Personal information
- Born: October 4, 1961 (age 64)

Figure skating career
- Country: United States
- Retired: 1982

= Priscilla Hill =

American figure skater

Priscilla Hill-Wampler (born October 4, 1961) is an American figure skating coach and former competitor. She is a two-time U.S. national medalist (silver in 1981, bronze in 1978) and finished within the top ten at two World Championships. She won gold at three international events – the 1974 Nebelhorn Trophy, the 1975 Prague Skate, and 1977 Richmond Trophy. In 1975, she became the first American woman to land the triple loop jump in competition.

== Personal life ==
Priscilla Hill was born on October 4, 1961. She would marry Jon Wampler, a commercial airline pilot. In 2005, she was diagnosed with Graves' disease. After pausing her coaching career in 2012, she became a certified Sporting Group and Terrier Group groomer with the National Dog Grooming Association of America and also began competing in agility events with her dogs.

== Competitive career ==
Hill passed her eighth compulsory figures test and gold freestyle test at the age of nine, possibly the youngest person ever to do so. In 1972, at age 11, she was the youngest senior lady ever to compete at the United States Figure Skating Championships.

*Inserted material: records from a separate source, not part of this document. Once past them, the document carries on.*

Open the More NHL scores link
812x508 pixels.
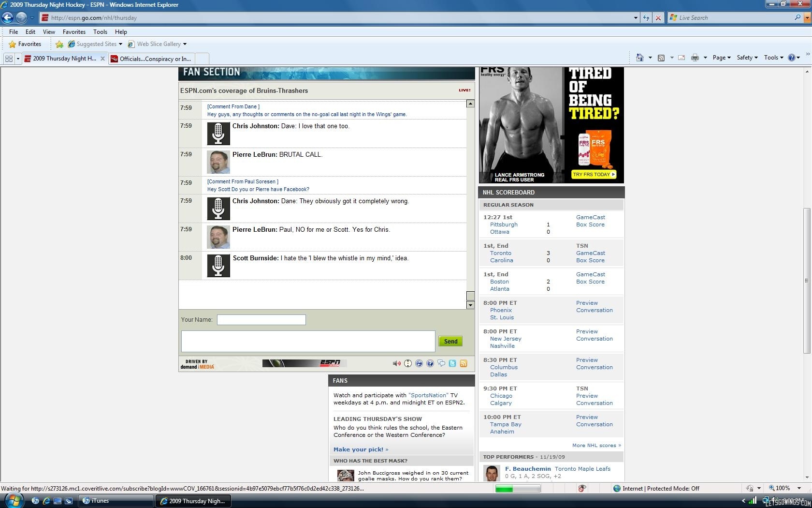coord(596,446)
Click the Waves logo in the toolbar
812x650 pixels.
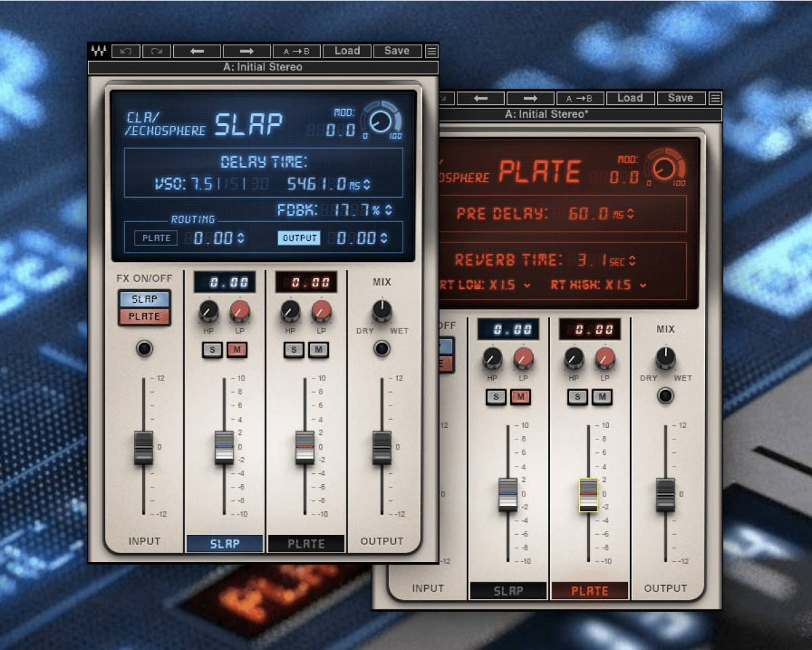pyautogui.click(x=100, y=51)
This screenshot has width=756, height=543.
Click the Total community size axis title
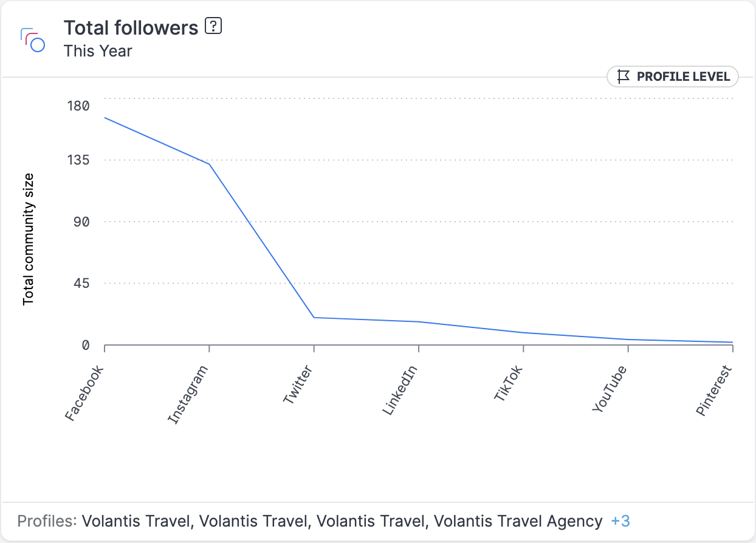28,239
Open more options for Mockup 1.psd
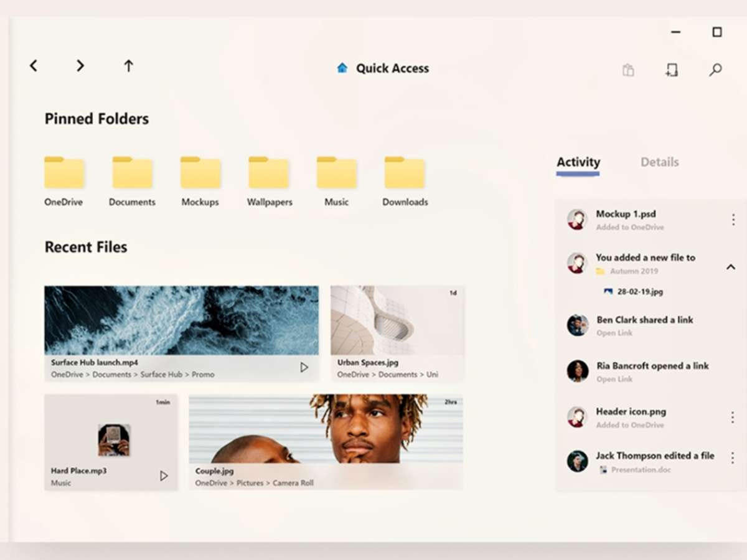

Early in her career, Hill was coached by Howard Nicholson in Lake Placid, New York. Due to the distance from her hometown of Lexington, Massachusetts, during the school year she only got occasional lessons and otherwise had to practice on her own at a local rink.

Hill won the bronze medal at the U.S. Figure Skating Championships in 1978 and the silver in 1981. In 1975 she landed a triple loop in competition, at the Prague Skate in Czechoslovakia. She finished 9th at the 1978 World Championships and 7th in 1981. She missed the 1980 Olympic season due to injury and was not able to challenge for a spot on the Olympic team.

== Professional and coaching career ==
Hill performed with the Ice Capades in 1984 and 1985. She worked as a coach at the University of Delaware Figure Skating Club before moving to coach at The Pond Ice Arena in Newark, Delaware in 2003. In 2007, she moved again, this time to the Skating Club of Wilmington Ice Rink in Wilmington, Delaware.

Hill's most decorated former student is Johnny Weir, whom she coached to the gold medal at the 2001 World Junior Championships and three U.S. national titles (2004, 2005, and 2006). She was named the 2004 U.S. Figure Skating Association Coach of the Year for her work with Weir. Other former students include Ashley Wagner, Melissa Gregory / Denis Petukhov, Jenna Syken, Katherine Hadford, Vanessa James, Blake Rosenthal, Christine Zukowski, Katherine Copely, Dean Copely, Andrea Varraux / David Pelletier, Christopher Berneck, and Viktor Pfeifer.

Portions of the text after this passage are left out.